According to the Minnesota Department of Natural Resources' 2018 report, "Deposition of Lead Shot on State Lands in Minnesota," over 357,000 pounds of lead shot was deposited on state lands during the 2017 small game hunting season. Lead is toxic to humans and animals; it can affect the manufacture of hemoglobin, causing anemia, and diminish reproductive ability. Its primary target is the central nervous system.
In both animals and humans, lead can cause behavioral abnormalities, hearing deficits, impaired cognitive functioning, neuromuscular weakness and death. A piece of lead as small as a grain of rice can kill an eagle. A single small lead split shot sinker is fatal to a loon. Lead is considered a hazardous waste, yet both the Minnesota Pollution Control Agency and the DNR permit the fishing public, hunters and shooters to leave lead waste contaminating land and water. As was mentioned in "Groups want ban on lead in ammo" (Oct. 6), lead has been banned in many products such as children's toys, cosmetics, gasoline, paint and pet products due to its toxicity.
Many sports people consider themselves conservationists. If this is true, the DNR and MPCA must move forward to ban toxic products that pollute public lands and waters and ultimately harm wildlife.

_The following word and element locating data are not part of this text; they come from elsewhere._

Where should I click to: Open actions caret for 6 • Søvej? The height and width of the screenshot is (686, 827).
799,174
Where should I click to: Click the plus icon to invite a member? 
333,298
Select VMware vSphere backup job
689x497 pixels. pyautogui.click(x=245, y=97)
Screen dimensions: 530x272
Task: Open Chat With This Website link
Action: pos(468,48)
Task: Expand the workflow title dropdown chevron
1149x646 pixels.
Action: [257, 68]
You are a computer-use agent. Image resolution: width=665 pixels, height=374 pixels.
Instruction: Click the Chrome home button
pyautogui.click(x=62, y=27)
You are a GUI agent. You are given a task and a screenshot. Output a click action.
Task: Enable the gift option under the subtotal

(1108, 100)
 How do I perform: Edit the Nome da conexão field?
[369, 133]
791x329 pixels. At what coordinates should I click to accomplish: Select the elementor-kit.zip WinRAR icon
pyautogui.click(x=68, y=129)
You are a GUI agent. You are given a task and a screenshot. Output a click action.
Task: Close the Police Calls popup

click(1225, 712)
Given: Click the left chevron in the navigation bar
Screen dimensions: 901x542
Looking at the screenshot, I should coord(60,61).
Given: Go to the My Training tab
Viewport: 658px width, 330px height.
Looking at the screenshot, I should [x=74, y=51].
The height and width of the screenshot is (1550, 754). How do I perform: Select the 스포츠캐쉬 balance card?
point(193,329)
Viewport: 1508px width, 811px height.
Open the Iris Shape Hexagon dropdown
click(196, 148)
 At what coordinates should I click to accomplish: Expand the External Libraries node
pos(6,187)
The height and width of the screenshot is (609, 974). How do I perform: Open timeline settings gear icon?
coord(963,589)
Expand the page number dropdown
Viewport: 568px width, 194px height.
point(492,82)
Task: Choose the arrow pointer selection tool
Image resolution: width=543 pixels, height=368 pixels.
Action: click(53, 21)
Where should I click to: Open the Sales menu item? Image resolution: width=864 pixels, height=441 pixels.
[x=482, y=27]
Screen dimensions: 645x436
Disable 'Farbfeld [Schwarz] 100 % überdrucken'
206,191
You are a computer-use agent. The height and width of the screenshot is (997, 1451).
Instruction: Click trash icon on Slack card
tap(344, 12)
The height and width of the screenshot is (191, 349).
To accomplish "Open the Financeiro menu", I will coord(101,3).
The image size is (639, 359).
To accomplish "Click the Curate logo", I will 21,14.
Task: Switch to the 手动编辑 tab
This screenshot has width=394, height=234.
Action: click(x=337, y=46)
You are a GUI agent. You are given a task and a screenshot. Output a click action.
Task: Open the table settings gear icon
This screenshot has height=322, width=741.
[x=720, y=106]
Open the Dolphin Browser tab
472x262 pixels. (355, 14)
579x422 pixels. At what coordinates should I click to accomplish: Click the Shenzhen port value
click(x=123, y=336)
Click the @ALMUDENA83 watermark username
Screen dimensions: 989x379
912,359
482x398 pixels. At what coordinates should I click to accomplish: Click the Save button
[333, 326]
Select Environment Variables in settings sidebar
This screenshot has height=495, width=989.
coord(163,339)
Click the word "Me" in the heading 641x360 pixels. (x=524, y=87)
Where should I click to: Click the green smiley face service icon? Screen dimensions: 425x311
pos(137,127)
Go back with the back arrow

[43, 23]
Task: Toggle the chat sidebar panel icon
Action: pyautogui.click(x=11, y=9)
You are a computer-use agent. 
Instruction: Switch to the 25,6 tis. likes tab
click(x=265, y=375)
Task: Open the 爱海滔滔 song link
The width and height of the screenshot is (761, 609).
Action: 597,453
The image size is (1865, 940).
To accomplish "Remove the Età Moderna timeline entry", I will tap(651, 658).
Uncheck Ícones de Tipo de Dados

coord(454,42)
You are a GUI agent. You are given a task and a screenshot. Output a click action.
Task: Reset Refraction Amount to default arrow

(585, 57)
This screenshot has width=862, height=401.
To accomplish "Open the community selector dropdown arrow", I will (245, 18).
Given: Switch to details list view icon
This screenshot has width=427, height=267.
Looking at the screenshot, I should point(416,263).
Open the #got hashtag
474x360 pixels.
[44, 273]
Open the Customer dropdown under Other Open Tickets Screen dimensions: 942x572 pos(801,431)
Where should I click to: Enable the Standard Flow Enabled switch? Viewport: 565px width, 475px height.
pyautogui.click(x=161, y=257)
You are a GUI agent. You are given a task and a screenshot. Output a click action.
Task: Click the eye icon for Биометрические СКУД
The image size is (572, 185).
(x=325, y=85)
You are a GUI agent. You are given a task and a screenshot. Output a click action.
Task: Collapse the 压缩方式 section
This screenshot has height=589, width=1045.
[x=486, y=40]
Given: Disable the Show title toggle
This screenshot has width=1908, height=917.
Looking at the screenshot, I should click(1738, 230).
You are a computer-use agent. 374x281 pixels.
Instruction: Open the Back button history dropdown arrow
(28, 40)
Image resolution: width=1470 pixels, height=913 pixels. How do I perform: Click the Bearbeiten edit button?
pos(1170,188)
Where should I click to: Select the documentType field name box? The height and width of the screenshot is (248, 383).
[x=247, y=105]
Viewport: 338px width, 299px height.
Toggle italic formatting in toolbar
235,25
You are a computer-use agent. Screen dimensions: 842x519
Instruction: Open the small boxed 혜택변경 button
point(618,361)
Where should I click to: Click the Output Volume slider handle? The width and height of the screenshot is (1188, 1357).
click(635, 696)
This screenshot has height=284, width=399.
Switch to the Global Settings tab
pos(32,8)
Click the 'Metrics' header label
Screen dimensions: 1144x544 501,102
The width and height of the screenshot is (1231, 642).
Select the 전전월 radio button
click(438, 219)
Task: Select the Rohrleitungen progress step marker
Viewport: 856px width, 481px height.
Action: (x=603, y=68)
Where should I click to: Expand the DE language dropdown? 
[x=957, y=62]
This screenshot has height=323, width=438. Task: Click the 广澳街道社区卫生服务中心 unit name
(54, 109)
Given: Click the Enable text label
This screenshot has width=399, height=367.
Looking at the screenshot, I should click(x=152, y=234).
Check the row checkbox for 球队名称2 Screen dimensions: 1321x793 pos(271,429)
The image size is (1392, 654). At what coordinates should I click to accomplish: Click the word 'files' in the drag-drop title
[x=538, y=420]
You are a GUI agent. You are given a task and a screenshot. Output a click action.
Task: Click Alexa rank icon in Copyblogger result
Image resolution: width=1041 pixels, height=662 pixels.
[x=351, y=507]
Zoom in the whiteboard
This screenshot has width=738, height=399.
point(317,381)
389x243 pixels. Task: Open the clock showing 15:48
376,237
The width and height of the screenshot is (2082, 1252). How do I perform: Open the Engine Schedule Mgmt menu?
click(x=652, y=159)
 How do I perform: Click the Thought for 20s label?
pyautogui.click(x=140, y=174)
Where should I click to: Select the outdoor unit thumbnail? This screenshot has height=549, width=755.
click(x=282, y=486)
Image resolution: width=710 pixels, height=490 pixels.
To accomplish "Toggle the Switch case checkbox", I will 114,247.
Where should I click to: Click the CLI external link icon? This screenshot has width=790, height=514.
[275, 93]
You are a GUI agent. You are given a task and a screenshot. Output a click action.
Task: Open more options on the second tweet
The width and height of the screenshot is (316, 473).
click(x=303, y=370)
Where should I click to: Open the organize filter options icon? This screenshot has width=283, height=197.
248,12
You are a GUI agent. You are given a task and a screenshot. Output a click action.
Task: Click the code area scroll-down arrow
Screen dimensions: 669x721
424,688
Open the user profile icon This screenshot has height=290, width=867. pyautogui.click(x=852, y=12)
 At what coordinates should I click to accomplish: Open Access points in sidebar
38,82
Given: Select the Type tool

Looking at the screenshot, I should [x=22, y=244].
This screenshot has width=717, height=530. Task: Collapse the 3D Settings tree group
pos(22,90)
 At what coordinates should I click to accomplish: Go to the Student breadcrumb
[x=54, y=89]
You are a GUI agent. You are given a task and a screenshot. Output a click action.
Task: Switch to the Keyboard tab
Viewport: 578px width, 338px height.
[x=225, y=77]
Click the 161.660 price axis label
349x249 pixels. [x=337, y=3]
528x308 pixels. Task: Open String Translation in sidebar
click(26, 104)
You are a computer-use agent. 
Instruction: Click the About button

Susan Solterman Audette, St. Paul
THE KURDS
Know who else wasn't at Normandy?
Once again we see how President Donald Trump, the leader of the most powerful country in the world, is bereft of any knowledge of history — including American — but especially anywhere there is not a Trump Hotel. If he wonders where the Kurds were on D-Day ("Turkey strikes U.S. ally after Trump's green light," front page, Oct. 10), he should first look to see where Kurdistan was on D-Day. He would have noted that he could not find it on a map, since as a nation it did not exist.
If he wondered why it didn't come to the defense of France and England, he might have discovered that it was because of them that it didn't exist. After World War I, at which time the French and English drew lines in the Middle East and created boundaries where none existed before, they forgot to draw one around the place where some 20 million people, the Kurds, lived. They put parts of their land in Turkey, Iran, Iraq and Syria, all of whose borders were solidified at that time. The Kurds have been fighting ever since to establish a Kurdish homeland. The Kurds are Muslim but are not Arabs. They are still hoping that when the dust finally settles in Iraq they will at last have a piece of earth to call their own.
By the way, where was Turkey on D-Day? It was neutral. It entered the war on our side in February 1945, after it was clear how the war would end. I guess it took them a long time to get over their bone spurs.
Theodore Nagel, Minneapolis
• • •
Trump was asked about the possibility of ISIS fighters escaping during the attacks on the Kurds. He glibly said, "Well, they'll be escaping to Europe." He is so crass and irresponsible, without a clue, and an unmitigated disaster. His message is that Europe and its people don't count. And obviously members of ISIS could escape through Europe and end up here.
This man doesn't need impeachment. He needs a hopelessly gutless vice president and sycophantic cabinet to enact the 25th Amendment and remove him from the presidency immediately. Sadly, that won't happen. We'll just have to be the ones to gut it out.